Wednesday, February 12, 2020 7:00 PM-10:00 PM

Shamblin Theatre

Dorothy Day

The HumanDocs Film Series presents a free screening of “Revolution of the Heart: The Dorothy Day Story” along with a talk-back discussion by the director, Emmy-winning Martin Doblmeier.

HumanDocs screens a series of social-justice documentaries at Lipscomb each semester. The series, sponsored by the College of Liberal Arts & Sciences and presented by the Lipscomb Honors College, is intended to develop students personally, encourage lifelong learning and inspire service in a changing world.

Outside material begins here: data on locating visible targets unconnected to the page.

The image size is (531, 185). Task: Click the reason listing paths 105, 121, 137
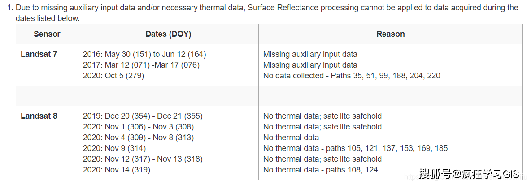click(355, 148)
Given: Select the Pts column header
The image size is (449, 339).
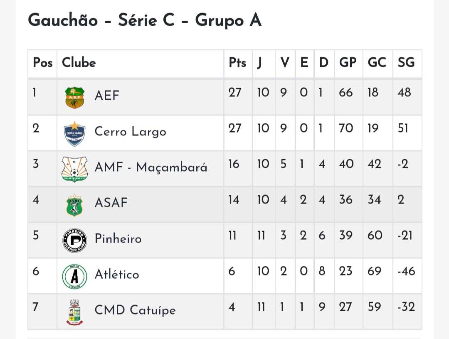Looking at the screenshot, I should pyautogui.click(x=237, y=63).
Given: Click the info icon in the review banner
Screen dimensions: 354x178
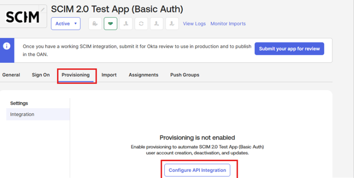Looking at the screenshot, I should (7, 46).
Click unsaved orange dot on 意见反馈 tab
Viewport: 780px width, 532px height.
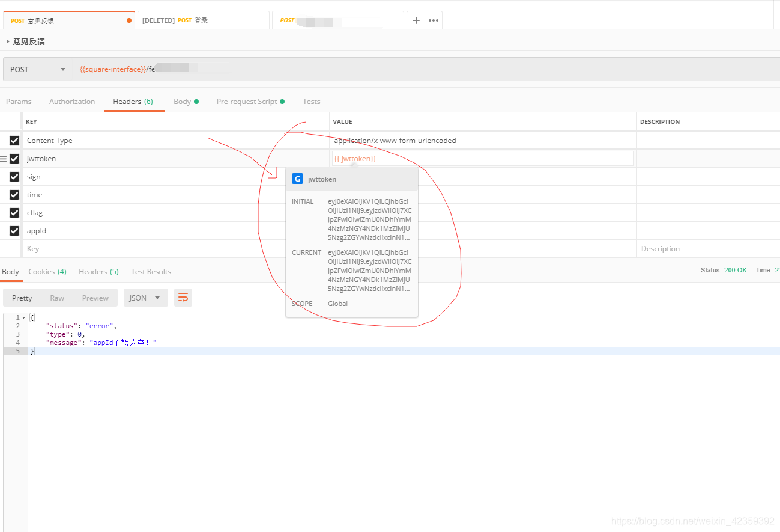click(x=129, y=20)
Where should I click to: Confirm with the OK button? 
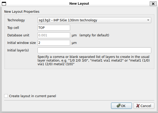(x=121, y=106)
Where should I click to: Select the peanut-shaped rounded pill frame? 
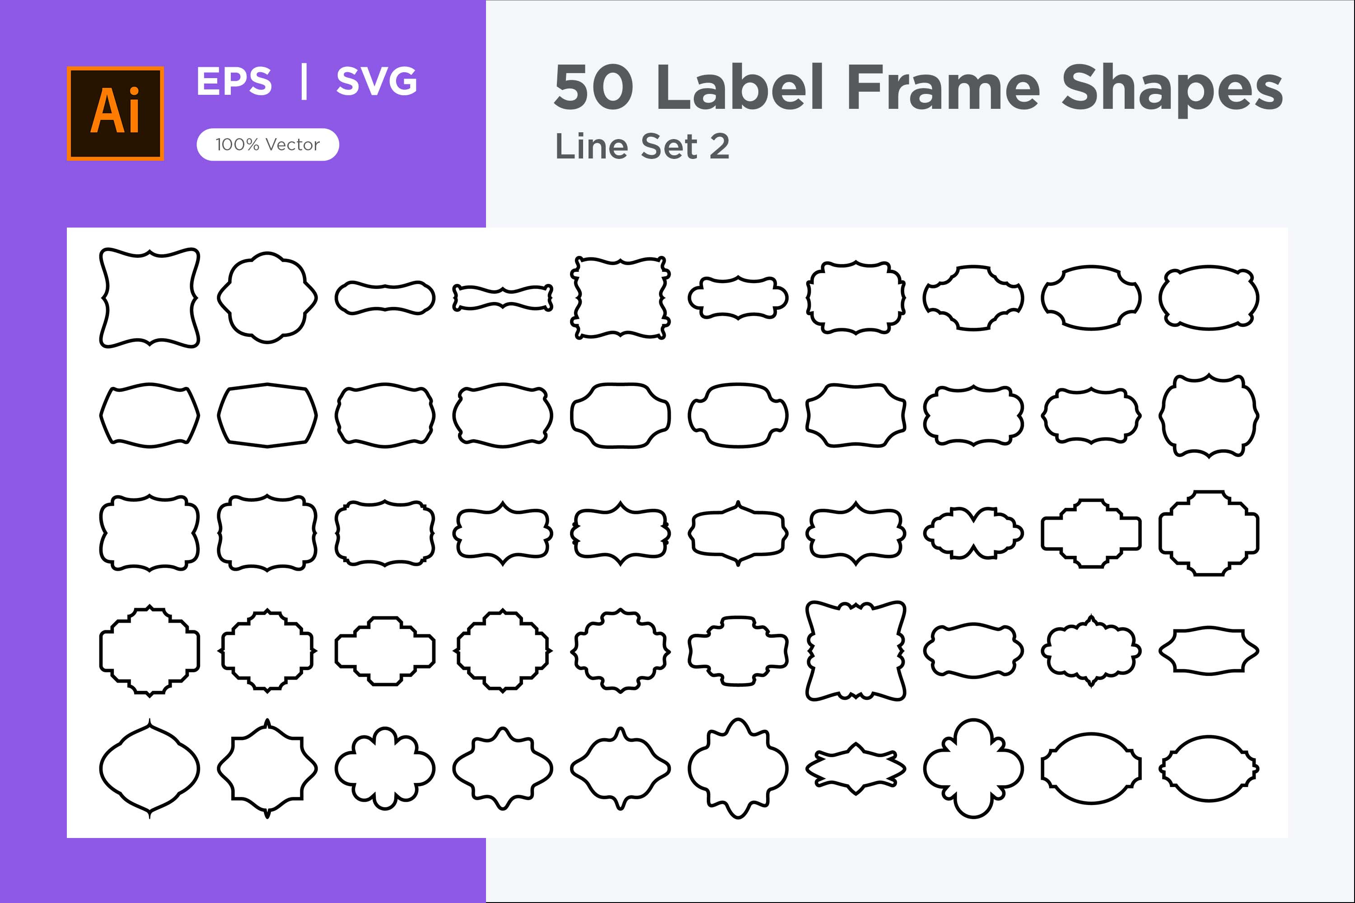[385, 298]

All films in the series are open to the public and include a panel discussion or talk-back session after the screening.

This documentary profiles Dorothy Day, an American journalist, social activist and Catholic convert who stood for what she believed and helped start a movement in the early 1900s until her death in 1980. This extraordinary woman began the Catholic Worker Movement, which began as a newspaper to expose rampant injustices during the Great Depression and eventually expanded to become a network of houses of hospitality for the poor and destitute that are still going strong today.

Doblmeier has produced more than 30 award-winning films that have aired on PBS, ABC, NBC, the BBC and the History Channel. He has two Emmy Awards, and his films include the highly acclaimed “Bonhoeffer,” a documentary about German theologian and Nazi resister Dietrich Bonhoeffer, and “The Power of Forgiveness,” which included Elie Wiesel, Buddhist master Thich Nhat Hanh and others.

Day was a prolific writer, exploring subjects like war and peace, justice, pacifism, poverty, charity, faith, prayer and much more. According to JourneyFilms.com, the FBI once considered her a threat to national security. Now the Catholic Church is considering her for sainthood.

“Revolution of the Heart” includes rare archival photos and film footage, as well as interviews with actor/activist Martin Sheen, theologian Cornel West, author Joan Chittister, Jim Wallis of Sojourners and many others.